Adriana Cláudia Pereira da Silva, 37, está no 3º BI há mais de nove meses. Nesse meio tempo, ela deu à luz o menino João Pedro, agora com três meses de vida e de abrigo. Como meio ano atrás, Adriana continua queixando-se das condições de higiene, estrutura e privacidade no 3º BI. “Está a mesma coisa, até um pouco pior”, diz.

Por outro lado, a Prefeitura de Niterói admite ser responsável pela manutenção periódica do local, realizando serviços de limpeza geral, desentupimento em vasos sanitários e desobstrução de esgoto. “No entanto, o uso inadequado desses espaços, por parte de alguns moradores, faz com que os serviços de manutenção sejam recorrentes”, salienta a assessoria de imprensa da Prefeitura.

Não há prazo para a saída das famílias do abrigo. Elas permanecerão no 3º BI até a conclusão das unidades habitacionais que estão sendo construídas para os desabrigados. As famílias abrigadas também recebem aluguel social.

Tapumes

A área onde ocorreu o trágico deslizamento no Morro do Bumba recebeu obras do poder público. Segundo o governo estadual, 180 casas foram demolidas e 86 mil toneladas de escombros e lixo foram retiradas dos morros do Bumba e do Céu. Ali foi realizado um trabalho de impermeabilização, drenagem e contenção, para dar estabilidade ao solo, além da construção de uma área de lazer. A obra custou R$ 35 milhões.

Embora o governo diga que a obra foi concluída, na última sexta-feira (1º) havia operários no local e a área permanece cercada por tapumes.

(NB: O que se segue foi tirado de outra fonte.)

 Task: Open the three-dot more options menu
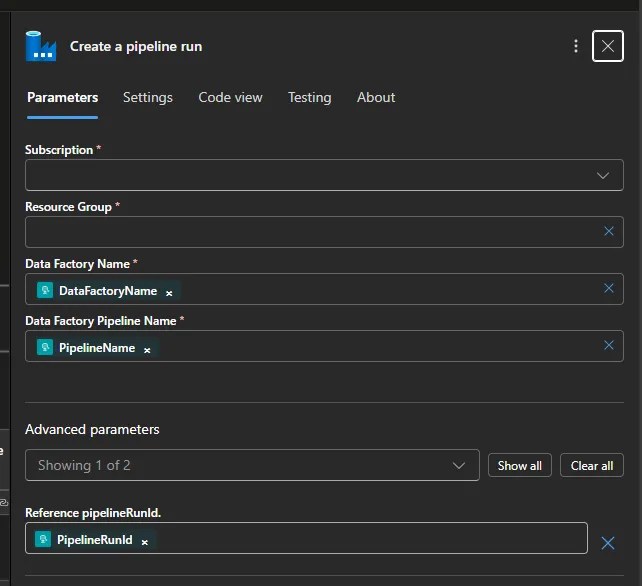tap(576, 46)
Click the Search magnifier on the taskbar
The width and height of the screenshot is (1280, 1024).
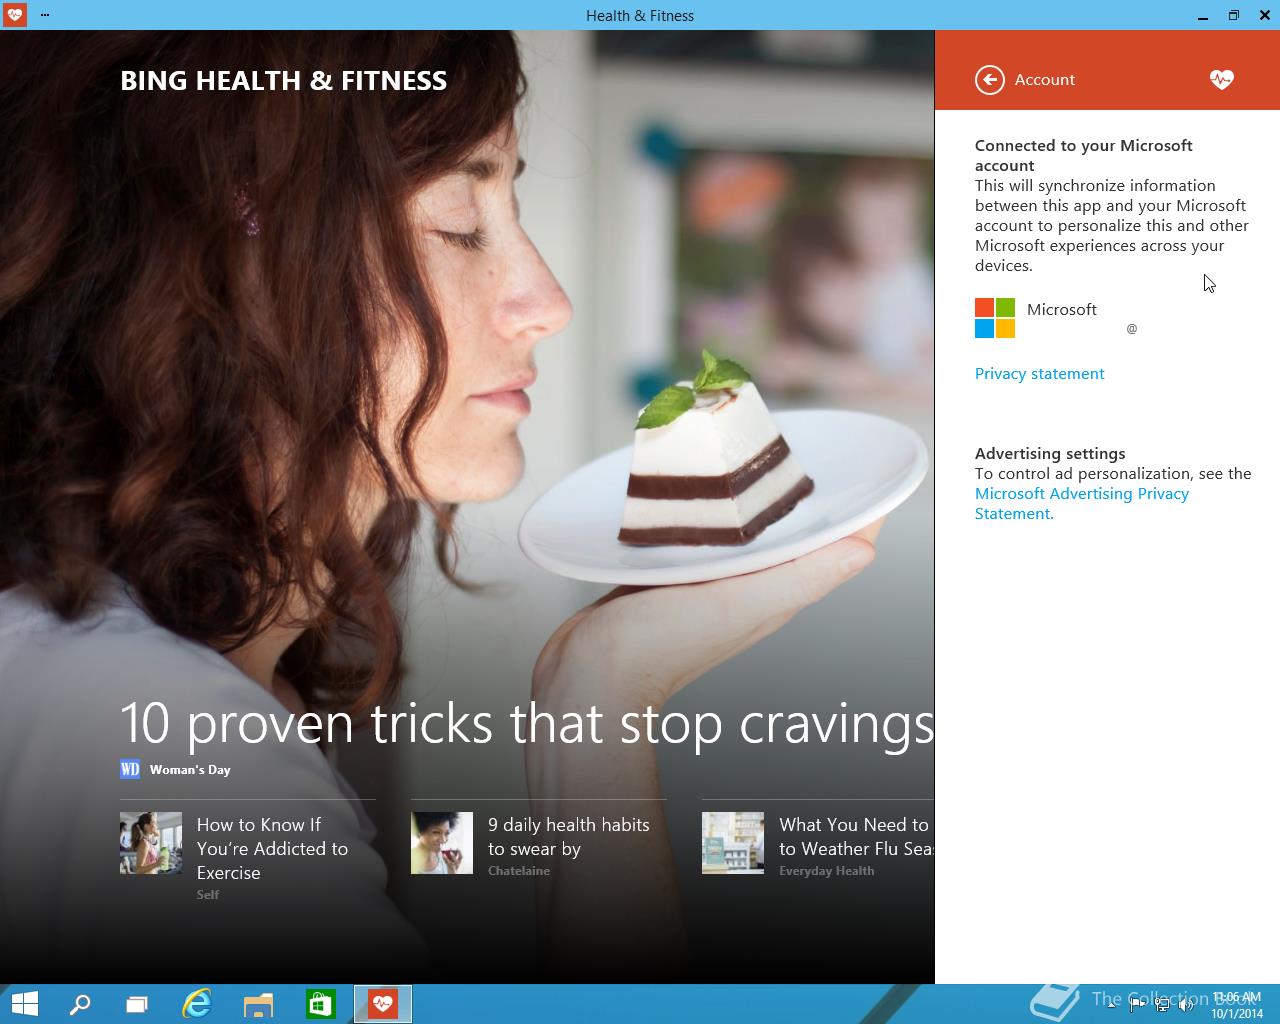pyautogui.click(x=79, y=1004)
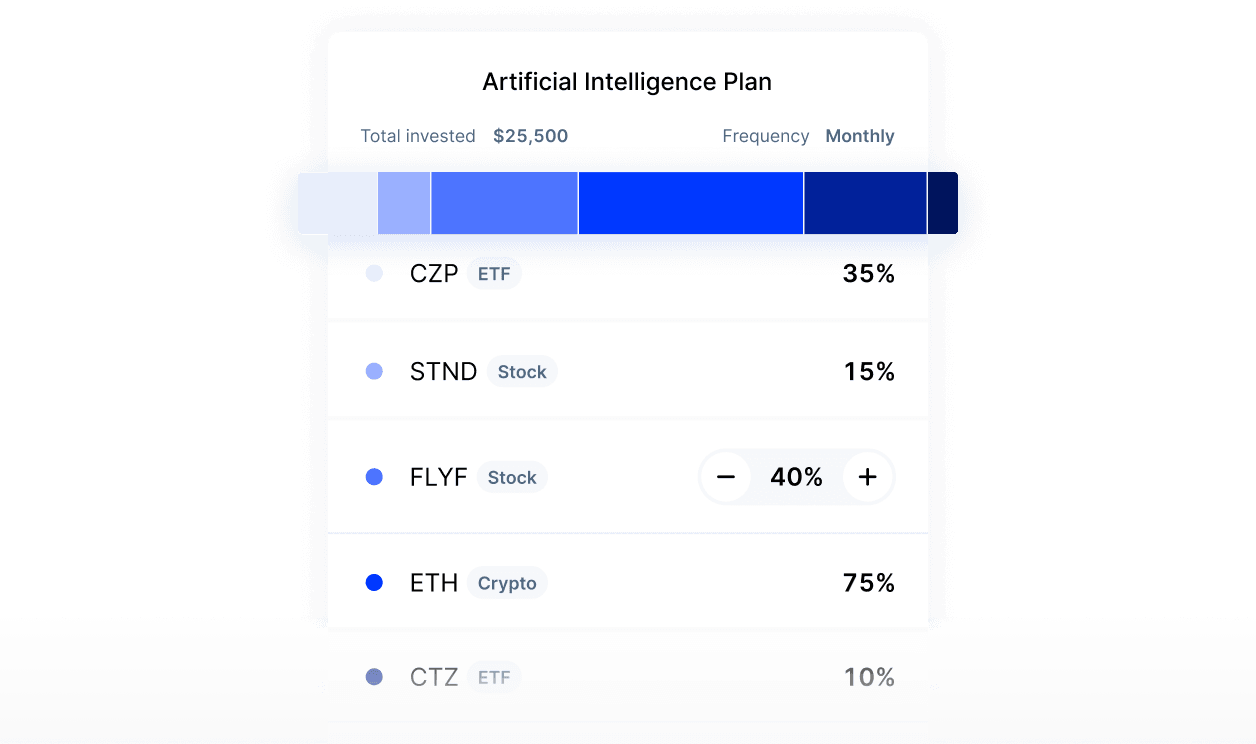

Teoricamente, estava incluída no projeto a recuperação ambiental do lugar, mas se vê pouquíssimas árvores plantadas.

O presidente da Associação das Vítimas do Bumba critica a intervenção dizendo que ainda há muito lixo soterrado na região. Além disso, Ferreira afirma categoricamente que pelo menos sete corpos sumiram ali e nunca foram encontrados.

Vizinho do Morro do Bumba, o Morro do Céu continua recebendo lixo. Ali o governo estadual realiza obras de recomposição e encerramento do aterro controlado e implantou uma célula nos moldes de um aterro sanitário para receber o lixo municipal.

Além das 46 vidas perdidas no Morro do Bumba, outras 122 pessoas morreram noutras localidades de Niterói por causa da chuva que caiu um ano atrás sobre a cidade. Em todo o Estado do Rio, as tempestades causaram 256 óbitos e deixaram 12 mil pessoas desabrigadas.